■ AIM OF THE TASK
Copy all the records below, replacing "At what coordinates should I click to accomplish" with "Where do I click to complete" and leaving everything else unchanged.

■ RECORD SET
☆ ☆ ☆

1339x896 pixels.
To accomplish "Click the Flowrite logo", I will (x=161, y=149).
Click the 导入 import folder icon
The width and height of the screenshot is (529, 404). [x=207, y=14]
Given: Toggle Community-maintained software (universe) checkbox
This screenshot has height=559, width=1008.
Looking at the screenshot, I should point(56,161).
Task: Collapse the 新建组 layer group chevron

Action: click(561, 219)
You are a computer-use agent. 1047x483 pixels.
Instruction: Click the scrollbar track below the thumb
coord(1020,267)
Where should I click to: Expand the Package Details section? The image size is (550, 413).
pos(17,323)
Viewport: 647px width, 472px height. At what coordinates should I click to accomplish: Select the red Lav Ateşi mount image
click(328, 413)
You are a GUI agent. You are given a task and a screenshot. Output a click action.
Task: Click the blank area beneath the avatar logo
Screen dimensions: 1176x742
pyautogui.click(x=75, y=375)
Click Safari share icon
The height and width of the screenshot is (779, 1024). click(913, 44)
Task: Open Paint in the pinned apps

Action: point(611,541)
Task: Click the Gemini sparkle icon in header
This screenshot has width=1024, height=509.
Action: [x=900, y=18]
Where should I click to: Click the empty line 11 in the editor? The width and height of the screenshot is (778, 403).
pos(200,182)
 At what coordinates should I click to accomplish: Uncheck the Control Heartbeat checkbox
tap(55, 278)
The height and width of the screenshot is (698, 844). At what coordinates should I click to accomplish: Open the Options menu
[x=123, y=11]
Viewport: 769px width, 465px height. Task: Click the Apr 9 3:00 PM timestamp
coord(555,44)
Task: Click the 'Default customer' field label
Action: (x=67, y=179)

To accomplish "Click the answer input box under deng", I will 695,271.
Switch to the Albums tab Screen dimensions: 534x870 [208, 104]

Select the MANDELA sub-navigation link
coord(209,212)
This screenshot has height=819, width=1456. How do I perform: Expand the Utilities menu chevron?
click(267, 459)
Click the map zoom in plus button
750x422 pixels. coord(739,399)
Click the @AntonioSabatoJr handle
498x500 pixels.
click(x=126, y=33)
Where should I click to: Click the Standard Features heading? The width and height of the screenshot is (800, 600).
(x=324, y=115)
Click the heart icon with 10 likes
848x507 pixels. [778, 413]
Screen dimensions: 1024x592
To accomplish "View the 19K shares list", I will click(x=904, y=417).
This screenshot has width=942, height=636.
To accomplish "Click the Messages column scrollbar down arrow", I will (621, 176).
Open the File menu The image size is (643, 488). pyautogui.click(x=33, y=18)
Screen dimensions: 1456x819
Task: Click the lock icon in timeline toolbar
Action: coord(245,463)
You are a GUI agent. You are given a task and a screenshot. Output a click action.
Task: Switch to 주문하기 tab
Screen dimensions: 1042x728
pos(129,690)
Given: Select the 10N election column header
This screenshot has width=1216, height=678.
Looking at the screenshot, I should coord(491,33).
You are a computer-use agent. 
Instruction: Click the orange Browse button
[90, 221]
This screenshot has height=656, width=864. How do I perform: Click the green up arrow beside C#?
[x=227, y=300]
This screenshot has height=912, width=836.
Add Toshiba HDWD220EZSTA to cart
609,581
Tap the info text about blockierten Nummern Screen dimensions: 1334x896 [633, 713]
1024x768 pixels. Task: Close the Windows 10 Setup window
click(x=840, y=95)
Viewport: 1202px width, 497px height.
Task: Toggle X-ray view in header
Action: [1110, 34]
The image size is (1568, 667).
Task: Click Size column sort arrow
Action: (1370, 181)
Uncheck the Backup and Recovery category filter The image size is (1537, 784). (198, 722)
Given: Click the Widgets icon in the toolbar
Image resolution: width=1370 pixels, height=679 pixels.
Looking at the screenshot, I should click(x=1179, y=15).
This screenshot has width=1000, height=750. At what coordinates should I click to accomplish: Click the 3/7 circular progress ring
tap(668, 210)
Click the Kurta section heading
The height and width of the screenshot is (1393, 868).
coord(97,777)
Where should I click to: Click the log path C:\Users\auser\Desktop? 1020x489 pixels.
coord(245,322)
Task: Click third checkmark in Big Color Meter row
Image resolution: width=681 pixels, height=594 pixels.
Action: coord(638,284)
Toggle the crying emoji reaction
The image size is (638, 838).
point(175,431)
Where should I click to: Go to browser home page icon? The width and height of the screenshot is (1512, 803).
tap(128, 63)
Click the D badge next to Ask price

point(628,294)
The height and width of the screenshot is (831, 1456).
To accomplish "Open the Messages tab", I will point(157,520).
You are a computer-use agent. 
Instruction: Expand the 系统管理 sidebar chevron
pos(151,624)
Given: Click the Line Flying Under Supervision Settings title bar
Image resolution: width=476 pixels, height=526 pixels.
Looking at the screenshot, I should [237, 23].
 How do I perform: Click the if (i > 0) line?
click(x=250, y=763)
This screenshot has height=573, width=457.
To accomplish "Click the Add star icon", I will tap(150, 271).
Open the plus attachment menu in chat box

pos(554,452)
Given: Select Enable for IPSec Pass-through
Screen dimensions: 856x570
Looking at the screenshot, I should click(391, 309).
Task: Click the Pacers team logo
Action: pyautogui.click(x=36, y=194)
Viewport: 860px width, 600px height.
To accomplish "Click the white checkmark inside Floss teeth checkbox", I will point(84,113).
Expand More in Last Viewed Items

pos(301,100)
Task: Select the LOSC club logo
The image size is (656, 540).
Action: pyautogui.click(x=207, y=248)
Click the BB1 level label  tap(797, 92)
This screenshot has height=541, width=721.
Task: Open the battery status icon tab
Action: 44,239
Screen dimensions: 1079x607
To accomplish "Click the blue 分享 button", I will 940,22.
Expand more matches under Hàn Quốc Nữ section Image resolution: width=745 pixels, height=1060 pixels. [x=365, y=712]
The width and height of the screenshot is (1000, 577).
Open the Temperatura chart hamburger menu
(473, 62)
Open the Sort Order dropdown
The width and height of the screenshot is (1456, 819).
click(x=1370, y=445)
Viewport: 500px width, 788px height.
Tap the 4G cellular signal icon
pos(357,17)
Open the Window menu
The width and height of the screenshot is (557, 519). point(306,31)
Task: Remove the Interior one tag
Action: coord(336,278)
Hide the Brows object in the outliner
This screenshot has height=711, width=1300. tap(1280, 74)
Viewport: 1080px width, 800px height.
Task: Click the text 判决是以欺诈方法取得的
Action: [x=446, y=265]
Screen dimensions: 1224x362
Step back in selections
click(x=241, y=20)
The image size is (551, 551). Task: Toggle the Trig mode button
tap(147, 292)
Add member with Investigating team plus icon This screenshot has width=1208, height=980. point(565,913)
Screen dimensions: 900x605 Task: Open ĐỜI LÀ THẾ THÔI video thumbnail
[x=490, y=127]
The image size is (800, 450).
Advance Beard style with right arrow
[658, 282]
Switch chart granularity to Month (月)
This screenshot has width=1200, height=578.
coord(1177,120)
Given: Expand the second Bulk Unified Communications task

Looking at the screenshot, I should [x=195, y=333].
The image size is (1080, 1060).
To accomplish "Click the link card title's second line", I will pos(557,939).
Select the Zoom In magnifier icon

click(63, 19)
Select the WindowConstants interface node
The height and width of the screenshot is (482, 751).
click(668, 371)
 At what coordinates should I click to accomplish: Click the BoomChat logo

☆ ☆ ☆

■ RESPONSE BELOW
1339x896 pixels.
To accomplish "Click the Flowrite logo", I will (x=161, y=149).
Click the 导入 import folder icon
The width and height of the screenshot is (529, 404). [x=207, y=14]
Given: Toggle Community-maintained software (universe) checkbox
This screenshot has height=559, width=1008.
Looking at the screenshot, I should point(56,161).
Task: Collapse the 新建组 layer group chevron

Action: click(561, 219)
You are a computer-use agent. 1047x483 pixels.
Instruction: Click the scrollbar track below the thumb
coord(1020,267)
Where should I click to: Expand the Package Details section? The image size is (550, 413).
pos(17,323)
Viewport: 647px width, 472px height. Where do I click to complete: Select the red Lav Ateşi mount image
click(328, 413)
You are a GUI agent. You are given a task and a screenshot. Output a click action.
Task: Click the blank area beneath the avatar logo
Screen dimensions: 1176x742
pyautogui.click(x=75, y=375)
Click Safari share icon
The height and width of the screenshot is (779, 1024). click(913, 44)
Task: Open Paint in the pinned apps

Action: point(611,541)
Task: Click the Gemini sparkle icon in header
This screenshot has width=1024, height=509.
Action: [x=900, y=18]
Where should I click to: Click the empty line 11 in the editor? The width and height of the screenshot is (778, 403).
pos(200,182)
 Where do I click to complete: Uncheck the Control Heartbeat checkbox
tap(55, 278)
The height and width of the screenshot is (698, 844). Where do I click to complete: Open the Options menu
[x=123, y=11]
Viewport: 769px width, 465px height. Task: Click the Apr 9 3:00 PM timestamp
coord(555,44)
Task: Click the 'Default customer' field label
Action: (x=67, y=179)

To accomplish "Click the answer input box under deng", I will 695,271.
Switch to the Albums tab Screen dimensions: 534x870 [208, 104]

Select the MANDELA sub-navigation link
coord(209,212)
This screenshot has height=819, width=1456. How do I perform: Expand the Utilities menu chevron?
click(267, 459)
Click the map zoom in plus button
750x422 pixels. coord(739,399)
Click the @AntonioSabatoJr handle
498x500 pixels.
click(x=126, y=33)
Where should I click to: Click the Standard Features heading? The width and height of the screenshot is (800, 600).
(x=324, y=115)
Click the heart icon with 10 likes
848x507 pixels. [778, 413]
Screen dimensions: 1024x592
To accomplish "View the 19K shares list", I will click(x=904, y=417).
This screenshot has width=942, height=636.
To accomplish "Click the Messages column scrollbar down arrow", I will (621, 176).
Open the File menu The image size is (643, 488). pyautogui.click(x=33, y=18)
Screen dimensions: 1456x819
Task: Click the lock icon in timeline toolbar
Action: coord(245,463)
You are a GUI agent. You are given a task and a screenshot. Output a click action.
Task: Switch to 주문하기 tab
Screen dimensions: 1042x728
pos(129,690)
Given: Select the 10N election column header
This screenshot has width=1216, height=678.
Looking at the screenshot, I should coord(491,33).
You are a computer-use agent. 
Instruction: Click the orange Browse button
[90, 221]
This screenshot has height=656, width=864. How do I perform: Click the green up arrow beside C#?
[x=227, y=300]
This screenshot has height=912, width=836.
Add Toshiba HDWD220EZSTA to cart
609,581
Tap the info text about blockierten Nummern Screen dimensions: 1334x896 [633, 713]
1024x768 pixels. Task: Close the Windows 10 Setup window
click(x=840, y=95)
Viewport: 1202px width, 497px height.
Task: Toggle X-ray view in header
Action: [1110, 34]
The image size is (1568, 667).
Task: Click Size column sort arrow
Action: (1370, 181)
Uncheck the Backup and Recovery category filter The image size is (1537, 784). (198, 722)
Given: Click the Widgets icon in the toolbar
Image resolution: width=1370 pixels, height=679 pixels.
Looking at the screenshot, I should click(x=1179, y=15).
This screenshot has width=1000, height=750. Where do I click to complete: Click the 3/7 circular progress ring
tap(668, 210)
Click the Kurta section heading
The height and width of the screenshot is (1393, 868).
coord(97,777)
Where should I click to: Click the log path C:\Users\auser\Desktop? 1020x489 pixels.
coord(245,322)
Task: Click third checkmark in Big Color Meter row
Image resolution: width=681 pixels, height=594 pixels.
Action: coord(638,284)
Toggle the crying emoji reaction
The image size is (638, 838).
point(175,431)
Where should I click to: Go to browser home page icon? The width and height of the screenshot is (1512, 803).
tap(128, 63)
Click the D badge next to Ask price

point(628,294)
The height and width of the screenshot is (831, 1456).
To accomplish "Open the Messages tab", I will point(157,520).
You are a computer-use agent. 
Instruction: Expand the 系统管理 sidebar chevron
pos(151,624)
Given: Click the Line Flying Under Supervision Settings title bar
Image resolution: width=476 pixels, height=526 pixels.
Looking at the screenshot, I should [237, 23].
 How do I perform: Click the if (i > 0) line?
click(x=250, y=763)
This screenshot has height=573, width=457.
To accomplish "Click the Add star icon", I will tap(150, 271).
Open the plus attachment menu in chat box

pos(554,452)
Given: Select Enable for IPSec Pass-through
Screen dimensions: 856x570
Looking at the screenshot, I should click(391, 309).
Task: Click the Pacers team logo
Action: pyautogui.click(x=36, y=194)
Viewport: 860px width, 600px height.
To accomplish "Click the white checkmark inside Floss teeth checkbox", I will point(84,113).
Expand More in Last Viewed Items

pos(301,100)
Task: Select the LOSC club logo
The image size is (656, 540).
Action: pyautogui.click(x=207, y=248)
Click the BB1 level label  tap(797, 92)
This screenshot has height=541, width=721.
Task: Open the battery status icon tab
Action: 44,239
Screen dimensions: 1079x607
To accomplish "Click the blue 分享 button", I will 940,22.
Expand more matches under Hàn Quốc Nữ section Image resolution: width=745 pixels, height=1060 pixels. [x=365, y=712]
The width and height of the screenshot is (1000, 577).
Open the Temperatura chart hamburger menu
(473, 62)
Open the Sort Order dropdown
The width and height of the screenshot is (1456, 819).
click(x=1370, y=445)
Viewport: 500px width, 788px height.
Tap the 4G cellular signal icon
pos(357,17)
Open the Window menu
The width and height of the screenshot is (557, 519). point(306,31)
Task: Remove the Interior one tag
Action: coord(336,278)
Hide the Brows object in the outliner
This screenshot has height=711, width=1300. tap(1280, 74)
Viewport: 1080px width, 800px height.
Task: Click the text 判决是以欺诈方法取得的
Action: [x=446, y=265]
Screen dimensions: 1224x362
Step back in selections
click(x=241, y=20)
The image size is (551, 551). Task: Toggle the Trig mode button
tap(147, 292)
Add member with Investigating team plus icon This screenshot has width=1208, height=980. point(565,913)
Screen dimensions: 900x605 Task: Open ĐỜI LÀ THẾ THÔI video thumbnail
[x=490, y=127]
The image size is (800, 450).
Advance Beard style with right arrow
[658, 282]
Switch chart granularity to Month (月)
This screenshot has width=1200, height=578.
coord(1177,120)
Given: Expand the second Bulk Unified Communications task

Looking at the screenshot, I should [x=195, y=333].
The image size is (1080, 1060).
To accomplish "Click the link card title's second line", I will pos(557,939).
Select the Zoom In magnifier icon

click(63, 19)
Select the WindowConstants interface node
The height and width of the screenshot is (482, 751).
click(668, 371)
 Where do I click to complete: Click the BoomChat logo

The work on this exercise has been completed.